God’s description of himself here doesn’t exactly sound like the picture of a God who throws a tantrum on a mountain at the first sign of his people misbehaving and threatening to kill them all.  It’s almost as if God description of himself here is a correction of Moses’ view of what he is like and what Moses in turn should be like.

Now interestingly, Jonah actually quotes this description of God at the end of his story (Jonah 4:2) stating that it’s why he knew God wouldn’t follow through on his threat.

 

Jonah 4:1-2 (NIV)
But to Jonah this seemed very wrong, and he became angry. He prayed to the Lord, “Isn’t this what I said, Lord, when I was still at home? That is what I tried to forestall by fleeing to Tarshish. I knew that you are a gracious and compassionate God, slow to anger and abounding in love, a God who relents from sending calamity.”

 

As Jonah sits on a hill overlooking Nineveh wishing it had been destroyed, does he become aware that God is using a similar approach on him as he did Moses on the steeper hill of Mt Sinai?
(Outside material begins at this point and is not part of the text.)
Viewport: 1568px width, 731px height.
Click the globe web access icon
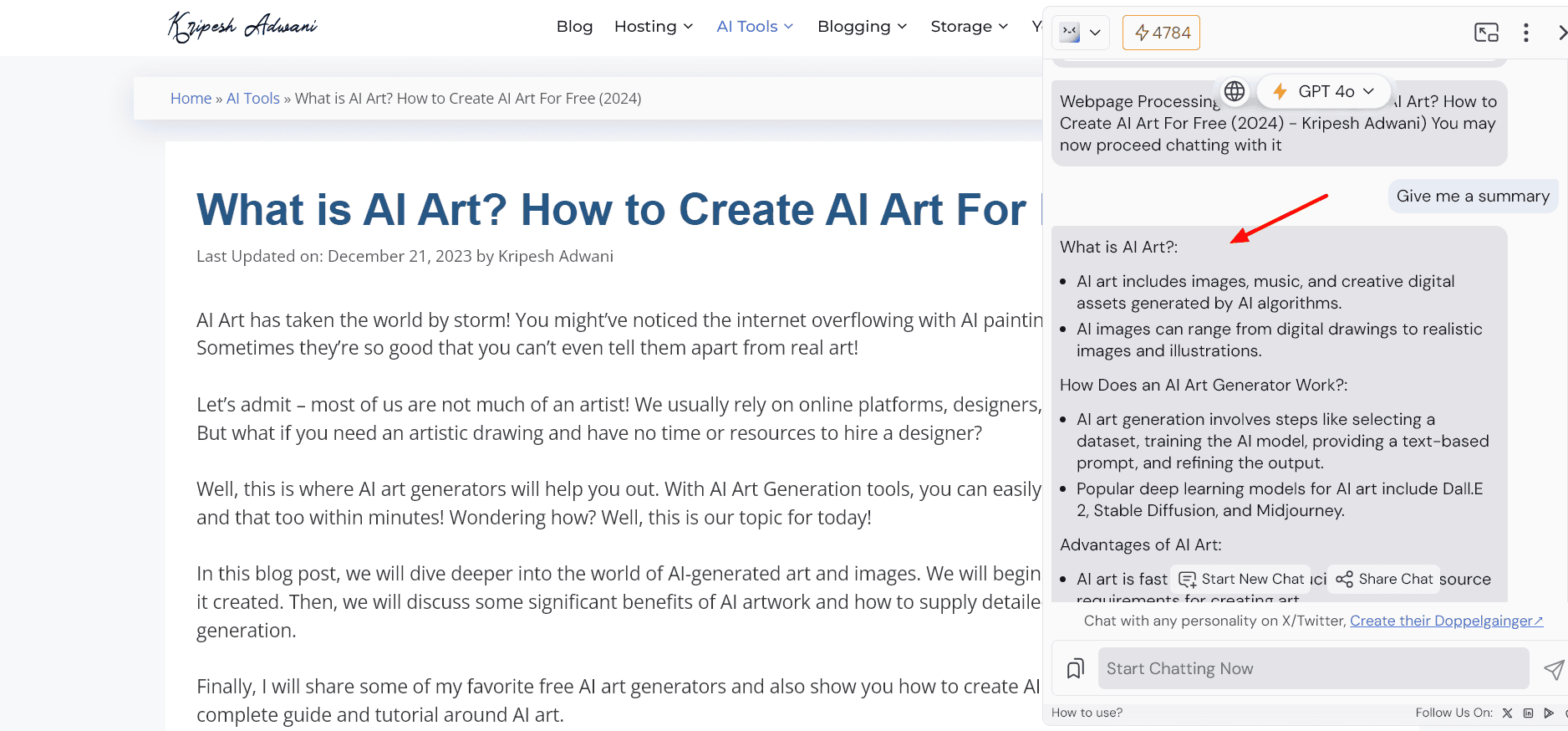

Jonah doesn’t have anyone killed (as Moses does), but probably only because he doesn’t have the power to do so.

Exodus 32 (and the story of Jonah) are a good reminder to be cautious in assuming that our violent inclinations find any correlation with God. And we see that even in the Old Testament the picture of an angry God is more likely a “mask” put on him by others (a term used by Martin Luther) than the reality of his nature.

So let’s confess with Jonah a belief in the goodness and patience of God: “I knew that you are a gracious and compassionate God, slow to anger and abounding in love, a God who relents from sending calamity.”

And let’s be aware of when our own temperament and response is anything but God-like.